Reducing Risk in Buying or Operating a Facility: Due Diligence and Capital Needs

By: Mark Chang

Aug 29, 2023

There are two common facility assessments encountered in capital assets and real estate: Property Condition Assessments (PCAs) and Capital Needs Assessments (CNAs). While somewhat alike, they hold their values in different applications.

PCAs primarily focus on existing conditions and are utilized during real estate transactions by potential buyers to evaluate the integrity of the asset being considered for purchase. The second, CNAs, also rely on facility conditions but include chronological costs to repair or replace building elements to serve as budgetary tools for property owners and managers for predictively allocating funds for operating and maintaining a facility over time. The similarities lie in that both assessments are aimed at mitigating risk by uncovering unknowns and the unexpected.

Buying: Due Diligence and Property Condition Assessments

A due diligence period is incorporated when purchasing property. It is an in-depth discovery process used to vet the viability of real property acquisition before closing the deal. The PCA is a key part of this process in which a survey is conducted on the property checking for any issues that may impact serviceability. It represents a critical risk checkpoint to make sure the buyer is getting what they are paying for without any undesirable qualities.

Survey team

While there are many factors involved when purchasing real estate, what you are buying is the physical asset, and understanding it is paramount. It is not enough to just walk the site and building. Rather the property should be fully inspected by a construction professional to gain a complete understanding of the primary systems in place and their conditions. They will comprehensively survey the entire property and everything on it, escalating to invasive testing and investigation if necessary. They will then provide a detailed report of their observations itemizing any detected defects—minimal to critical—and respective recommendations so the buyer does not encounter any problematic issues beyond what might be reasonably expected. Also, these details can be used as leverage when negotiating the deal to make sure the seller bears the appropriate burden either by corrective action or price reduction.

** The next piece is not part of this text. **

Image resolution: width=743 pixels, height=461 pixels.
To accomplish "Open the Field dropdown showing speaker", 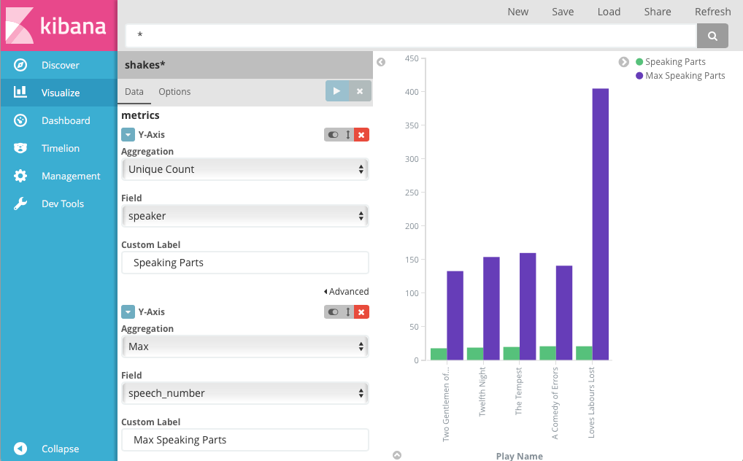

Operating: Managing Budgets with Capital Needs Assessments

Capital Needs Assessments (CNAs) are essentially extensions of PCAs that add dimensions of time and money by including anticipated capital expenses for maintaining the serviceability of the facility over time.

Construction team documenting existing conditions and scheduling repairs.

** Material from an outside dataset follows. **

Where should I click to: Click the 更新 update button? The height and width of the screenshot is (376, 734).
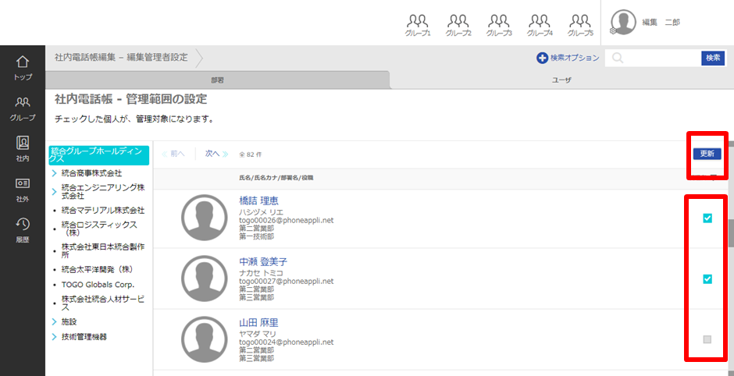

In this type of assessment, the building expert will inventory existing conditions, estimate the Remaining Useful Life (RULs)—against Expected Useful Life (EUL) standards—across all primary building components, and map out a predictive schedule of values for repairing and/or replacing them over a specified timeframe. CNAs are usually conducted for 10- or 20-year terms depending on the purpose. For instance, lending institutions may require a 10-year report as part of the application and risk assessment processes. Alternatively, the longer 20-year report term is often selected by property owners and managers to budget capital needs for maintaining operational continuity and quality of service levels for users and residents. This expanded range better captures “long-life” elements such as the developed site, building envelope, mechanical, electrical, and plumbing systems with EULs of 15 years or more. These large-scale, distributed systems also tend to carry higher costs of replacement. By “time stamping” a baseline property condition and looking forward, potentials for unexpected, costly service disruptions are significantly reduced—budgeting for, rather than being surprised by, a $250,000 chiller replacement is much easier to manage.

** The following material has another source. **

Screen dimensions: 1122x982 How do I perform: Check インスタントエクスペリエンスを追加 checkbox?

Buyers, Owners, and Operators: Planned Actions Based on Information

Profitability in real estate and capital assets rests on planned buys and outlays. And in this business, unforeseen circumstances can carry huge price tags and even larger repercussions. Having a trained eye can help detect what’s going on and what needs to be done. And knowing what you have or are buying is invaluable in perpetuating the health of your portfolio.